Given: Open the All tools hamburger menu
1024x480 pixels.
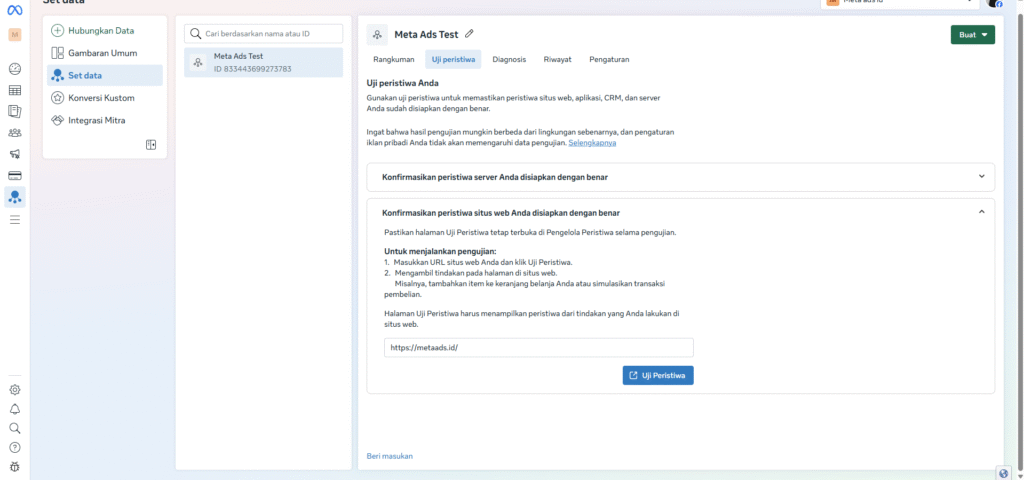Looking at the screenshot, I should pos(15,219).
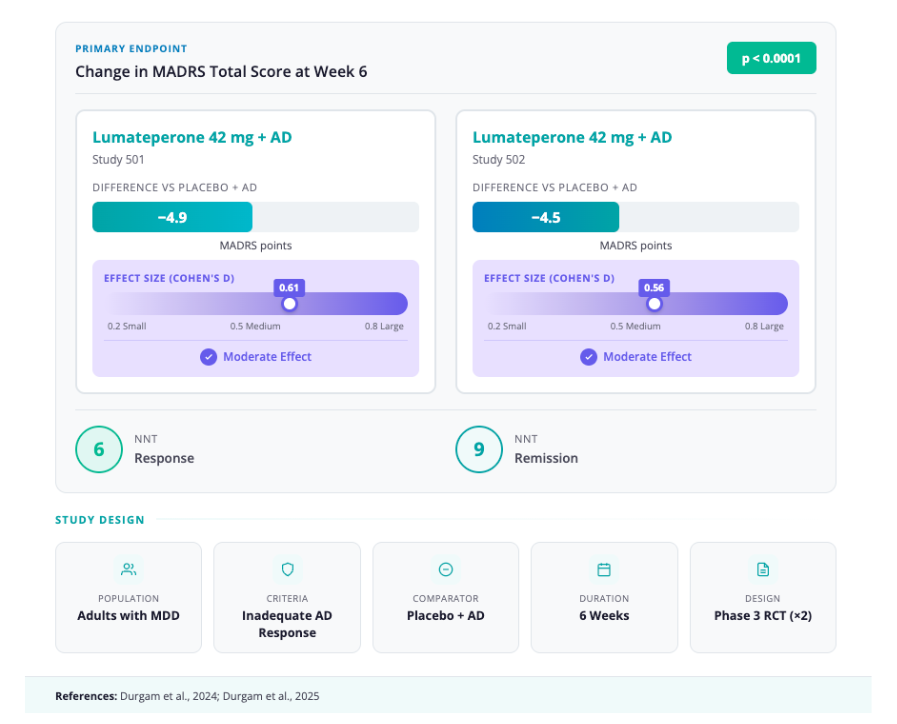Click the 0.61 effect size slider handle
This screenshot has width=897, height=724.
[x=290, y=304]
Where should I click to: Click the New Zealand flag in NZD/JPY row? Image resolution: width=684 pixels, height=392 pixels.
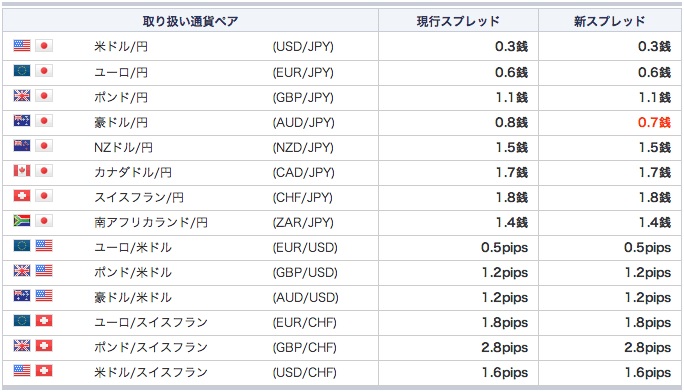coord(22,146)
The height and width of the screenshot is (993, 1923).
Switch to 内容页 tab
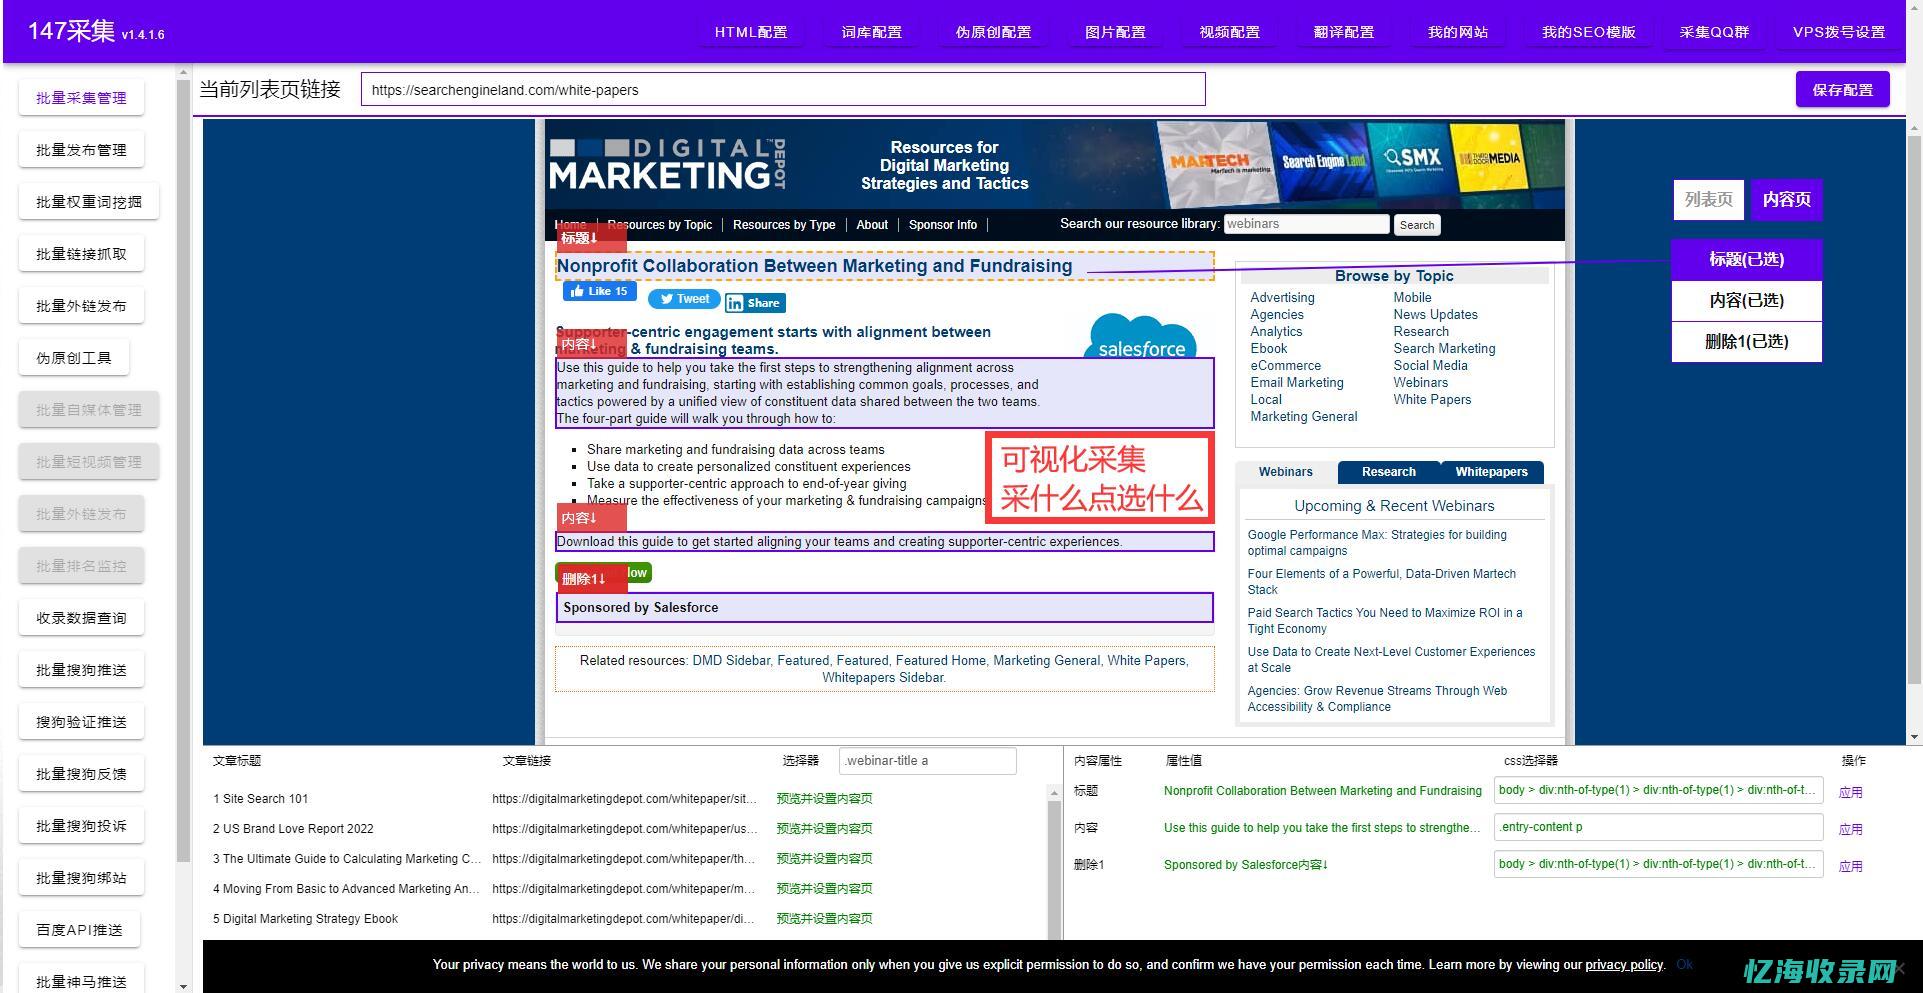click(x=1786, y=200)
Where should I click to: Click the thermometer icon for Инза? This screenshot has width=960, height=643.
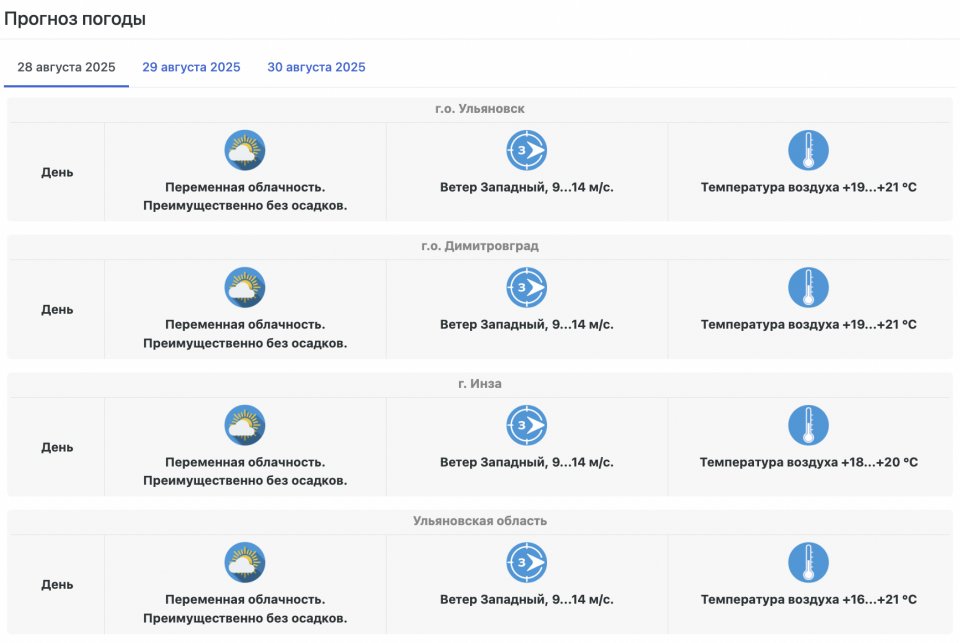click(808, 426)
################
All entries are to be retyped exactly. Omit any embedded images.

Given: Open the All tools hamburger menu
1024x480 pixels.
Looking at the screenshot, I should pos(15,219).
Click the 0.61 effect size slider handle
This screenshot has width=897, height=724.
[x=290, y=304]
Where should I click to: Click the New Zealand flag in NZD/JPY row? Image resolution: width=684 pixels, height=392 pixels.
coord(22,146)
The height and width of the screenshot is (993, 1923).
Switch to 内容页 tab
click(x=1786, y=200)
Where should I click to: Click the thermometer icon for Инза? This screenshot has width=960, height=643.
click(808, 426)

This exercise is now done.